Text START

Archive for April, 2014

Near my home, there is a lake surrounded by an incredible meandering walking and biking trail. Trees and wildlife are in abundance and restful swinging benches overlook the water at many junctures.

Each season presents its unique breathtaking colors and scents. The last few weeks, have brought a sense of awakening and new hope as I’ve watched the pussy willows pop. I can smell the grass as it begins to show green through brown.

In the summer, when the wind is at bay, the lake is like a huge sheet of glass. Anglers sit patiently in their rowboats near the shores in anticipation of snaring their next bass, crappie, or sunfish. Wildflowers freely grow on the banks and bloom from May through August.

Fall 3

Autumn is my favorite time to walk the trail. On a sunny fall day, there is no better place to enjoy God’s spectacular beauty as displayed in His creation. The colors range from the reds and browns of the oak leaves to the golden hues of the poplar, elm, and wild grapevine leaves. Sumac, which is barely noticeable in the spring and summer, bursts into fire-like flames of red, gold, and orange. The air is pungent with a rich earthy smell of nature about to die once again.

The lake attracts the hardiest of Minnesota residents in the winter. They dress in several layers of insulated clothing and set up tents on the frozen water to fish through holes they have drilled in the ice. Some winters the ice can be as much as three feet deep. After a fresh snowfall, the trail is a velvety white wonderland.

Text END
Record set START

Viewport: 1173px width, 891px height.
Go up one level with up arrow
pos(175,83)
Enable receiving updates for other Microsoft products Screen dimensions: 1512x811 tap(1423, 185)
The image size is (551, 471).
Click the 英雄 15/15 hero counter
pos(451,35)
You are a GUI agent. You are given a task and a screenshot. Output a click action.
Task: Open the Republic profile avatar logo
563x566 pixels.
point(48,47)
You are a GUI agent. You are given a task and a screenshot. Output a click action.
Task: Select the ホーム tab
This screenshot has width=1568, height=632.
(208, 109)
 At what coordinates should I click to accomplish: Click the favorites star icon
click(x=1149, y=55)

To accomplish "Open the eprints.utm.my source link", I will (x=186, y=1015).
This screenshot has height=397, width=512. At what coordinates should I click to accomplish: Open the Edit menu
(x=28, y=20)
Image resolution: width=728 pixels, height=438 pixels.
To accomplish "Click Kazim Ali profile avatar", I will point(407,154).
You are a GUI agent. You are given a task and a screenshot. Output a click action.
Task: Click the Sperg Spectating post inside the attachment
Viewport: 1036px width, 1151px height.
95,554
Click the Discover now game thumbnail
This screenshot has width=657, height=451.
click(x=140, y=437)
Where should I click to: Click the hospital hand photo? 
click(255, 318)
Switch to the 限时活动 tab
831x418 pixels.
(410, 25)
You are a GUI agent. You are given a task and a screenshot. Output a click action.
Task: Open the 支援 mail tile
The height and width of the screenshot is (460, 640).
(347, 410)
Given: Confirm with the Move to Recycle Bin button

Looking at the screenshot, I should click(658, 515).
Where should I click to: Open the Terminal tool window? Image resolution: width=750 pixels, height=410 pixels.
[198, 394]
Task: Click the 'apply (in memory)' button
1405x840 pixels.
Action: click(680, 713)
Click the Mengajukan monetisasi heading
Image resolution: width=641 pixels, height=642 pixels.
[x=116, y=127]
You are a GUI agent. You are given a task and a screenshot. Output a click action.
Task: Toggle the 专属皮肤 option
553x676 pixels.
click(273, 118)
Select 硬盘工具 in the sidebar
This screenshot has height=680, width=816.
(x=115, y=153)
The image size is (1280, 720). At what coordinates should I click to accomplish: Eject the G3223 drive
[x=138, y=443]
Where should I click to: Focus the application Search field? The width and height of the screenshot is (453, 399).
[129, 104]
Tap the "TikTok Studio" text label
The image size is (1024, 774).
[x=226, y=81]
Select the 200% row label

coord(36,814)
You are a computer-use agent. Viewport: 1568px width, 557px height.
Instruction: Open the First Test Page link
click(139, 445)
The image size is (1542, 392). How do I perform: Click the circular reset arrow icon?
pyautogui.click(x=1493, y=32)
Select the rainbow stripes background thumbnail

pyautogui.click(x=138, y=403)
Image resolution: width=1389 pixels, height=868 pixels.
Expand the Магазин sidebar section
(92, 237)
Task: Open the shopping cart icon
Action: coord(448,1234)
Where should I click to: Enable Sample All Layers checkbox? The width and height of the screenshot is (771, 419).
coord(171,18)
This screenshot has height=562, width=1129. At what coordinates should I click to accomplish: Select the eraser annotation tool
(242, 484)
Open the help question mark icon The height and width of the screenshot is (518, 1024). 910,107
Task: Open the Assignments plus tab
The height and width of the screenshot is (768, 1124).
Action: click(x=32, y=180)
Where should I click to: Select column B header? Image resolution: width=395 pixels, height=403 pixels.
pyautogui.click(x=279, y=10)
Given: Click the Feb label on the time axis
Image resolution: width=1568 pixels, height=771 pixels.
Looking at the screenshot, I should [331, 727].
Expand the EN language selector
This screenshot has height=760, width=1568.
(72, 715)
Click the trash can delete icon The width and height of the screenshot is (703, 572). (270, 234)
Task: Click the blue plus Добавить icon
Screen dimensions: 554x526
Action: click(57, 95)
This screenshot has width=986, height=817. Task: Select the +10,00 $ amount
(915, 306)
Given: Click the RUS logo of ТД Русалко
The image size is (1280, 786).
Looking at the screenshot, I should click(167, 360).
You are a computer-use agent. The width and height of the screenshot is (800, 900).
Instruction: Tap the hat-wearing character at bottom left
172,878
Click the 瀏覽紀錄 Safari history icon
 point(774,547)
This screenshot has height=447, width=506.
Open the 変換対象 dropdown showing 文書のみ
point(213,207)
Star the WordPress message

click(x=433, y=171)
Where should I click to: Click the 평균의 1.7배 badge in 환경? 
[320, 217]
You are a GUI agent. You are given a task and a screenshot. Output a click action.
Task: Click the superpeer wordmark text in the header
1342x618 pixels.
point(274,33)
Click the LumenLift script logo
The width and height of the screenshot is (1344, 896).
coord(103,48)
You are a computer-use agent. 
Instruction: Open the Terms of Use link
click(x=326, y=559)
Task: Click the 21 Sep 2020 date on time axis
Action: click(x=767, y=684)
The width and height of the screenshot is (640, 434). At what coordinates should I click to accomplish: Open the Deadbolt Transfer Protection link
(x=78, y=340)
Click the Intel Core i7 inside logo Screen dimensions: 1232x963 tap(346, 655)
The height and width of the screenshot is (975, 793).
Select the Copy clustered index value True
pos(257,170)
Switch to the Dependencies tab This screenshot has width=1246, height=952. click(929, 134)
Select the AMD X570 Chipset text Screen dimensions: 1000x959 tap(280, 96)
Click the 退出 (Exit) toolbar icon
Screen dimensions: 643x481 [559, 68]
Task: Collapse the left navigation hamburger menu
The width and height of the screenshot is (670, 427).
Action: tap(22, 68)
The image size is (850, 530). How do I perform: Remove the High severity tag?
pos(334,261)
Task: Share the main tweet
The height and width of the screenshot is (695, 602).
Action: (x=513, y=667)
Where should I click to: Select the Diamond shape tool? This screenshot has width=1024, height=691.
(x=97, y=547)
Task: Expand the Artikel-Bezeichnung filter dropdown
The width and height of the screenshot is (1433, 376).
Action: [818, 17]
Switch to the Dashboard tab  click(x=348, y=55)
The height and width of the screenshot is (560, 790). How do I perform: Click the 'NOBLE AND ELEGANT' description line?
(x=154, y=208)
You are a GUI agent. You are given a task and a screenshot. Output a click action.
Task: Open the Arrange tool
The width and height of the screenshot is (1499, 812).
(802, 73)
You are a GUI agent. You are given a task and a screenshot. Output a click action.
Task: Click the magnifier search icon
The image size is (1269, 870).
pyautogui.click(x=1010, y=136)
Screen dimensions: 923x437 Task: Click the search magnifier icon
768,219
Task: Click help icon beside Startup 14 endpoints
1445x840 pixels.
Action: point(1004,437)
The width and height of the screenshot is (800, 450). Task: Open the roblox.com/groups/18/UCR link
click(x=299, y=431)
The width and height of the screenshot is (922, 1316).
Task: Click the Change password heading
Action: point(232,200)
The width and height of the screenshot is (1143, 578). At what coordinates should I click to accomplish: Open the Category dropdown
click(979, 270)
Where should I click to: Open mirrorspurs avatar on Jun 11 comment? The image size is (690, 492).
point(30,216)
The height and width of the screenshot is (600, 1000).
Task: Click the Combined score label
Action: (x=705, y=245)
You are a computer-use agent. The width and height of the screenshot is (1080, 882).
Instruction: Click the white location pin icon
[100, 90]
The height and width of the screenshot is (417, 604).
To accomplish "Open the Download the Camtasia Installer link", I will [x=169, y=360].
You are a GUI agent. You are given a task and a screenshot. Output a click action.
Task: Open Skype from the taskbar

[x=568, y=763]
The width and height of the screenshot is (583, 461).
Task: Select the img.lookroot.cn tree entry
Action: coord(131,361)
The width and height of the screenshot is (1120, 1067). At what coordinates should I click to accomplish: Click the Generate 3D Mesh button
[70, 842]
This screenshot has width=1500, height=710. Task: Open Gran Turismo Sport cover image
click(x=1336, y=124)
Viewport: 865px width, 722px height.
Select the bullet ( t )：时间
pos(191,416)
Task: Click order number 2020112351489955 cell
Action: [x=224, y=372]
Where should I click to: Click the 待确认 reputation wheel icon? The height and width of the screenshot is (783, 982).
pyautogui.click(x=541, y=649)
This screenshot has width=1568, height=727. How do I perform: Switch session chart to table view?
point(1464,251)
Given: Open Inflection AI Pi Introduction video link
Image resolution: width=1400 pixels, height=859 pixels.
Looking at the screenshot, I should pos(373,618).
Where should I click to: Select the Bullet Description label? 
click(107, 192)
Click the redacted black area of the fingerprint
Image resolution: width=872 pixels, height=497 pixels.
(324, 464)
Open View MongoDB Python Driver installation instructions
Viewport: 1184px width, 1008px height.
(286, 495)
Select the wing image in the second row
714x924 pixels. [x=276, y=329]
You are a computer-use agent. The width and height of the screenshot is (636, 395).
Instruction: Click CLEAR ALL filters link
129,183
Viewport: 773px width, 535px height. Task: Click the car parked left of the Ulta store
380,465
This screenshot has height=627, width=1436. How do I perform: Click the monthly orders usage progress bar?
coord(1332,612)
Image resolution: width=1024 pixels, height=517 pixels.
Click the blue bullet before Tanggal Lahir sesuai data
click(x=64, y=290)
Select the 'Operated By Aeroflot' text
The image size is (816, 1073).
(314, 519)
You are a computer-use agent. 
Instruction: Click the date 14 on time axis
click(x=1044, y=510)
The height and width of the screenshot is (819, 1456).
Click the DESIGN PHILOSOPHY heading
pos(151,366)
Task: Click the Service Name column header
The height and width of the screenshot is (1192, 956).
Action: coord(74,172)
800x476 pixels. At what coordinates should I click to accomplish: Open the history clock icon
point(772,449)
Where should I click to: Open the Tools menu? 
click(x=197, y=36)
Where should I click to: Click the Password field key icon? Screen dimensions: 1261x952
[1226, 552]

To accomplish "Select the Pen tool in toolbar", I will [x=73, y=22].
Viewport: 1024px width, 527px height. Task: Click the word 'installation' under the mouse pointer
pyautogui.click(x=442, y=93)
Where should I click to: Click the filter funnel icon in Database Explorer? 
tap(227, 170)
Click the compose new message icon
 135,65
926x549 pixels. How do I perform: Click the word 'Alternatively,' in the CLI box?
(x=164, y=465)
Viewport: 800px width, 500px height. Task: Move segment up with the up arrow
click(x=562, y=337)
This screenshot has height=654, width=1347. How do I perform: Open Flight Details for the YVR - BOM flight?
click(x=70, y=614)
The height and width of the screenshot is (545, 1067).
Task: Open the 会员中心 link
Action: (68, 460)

Record set END

Required action 1 -> Can you copy everything in the lake trail text from "Each season presents" down to "May through August."?
Required action 2 -> Which kinds of fish does the lake trail text name?

Worked solution 1 ->
Each season presents its unique breathtaking colors and scents. The last few weeks, have brought a sense of awakening and new hope as I’ve watched the pussy willows pop. I can smell the grass as it begins to show green through brown.

In the summer, when the wind is at bay, the lake is like a huge sheet of glass. Anglers sit patiently in their rowboats near the shores in anticipation of snaring their next bass, crappie, or sunfish. Wildflowers freely grow on the banks and bloom from May through August.

Worked solution 2 -> Bass, crappie, and sunfish.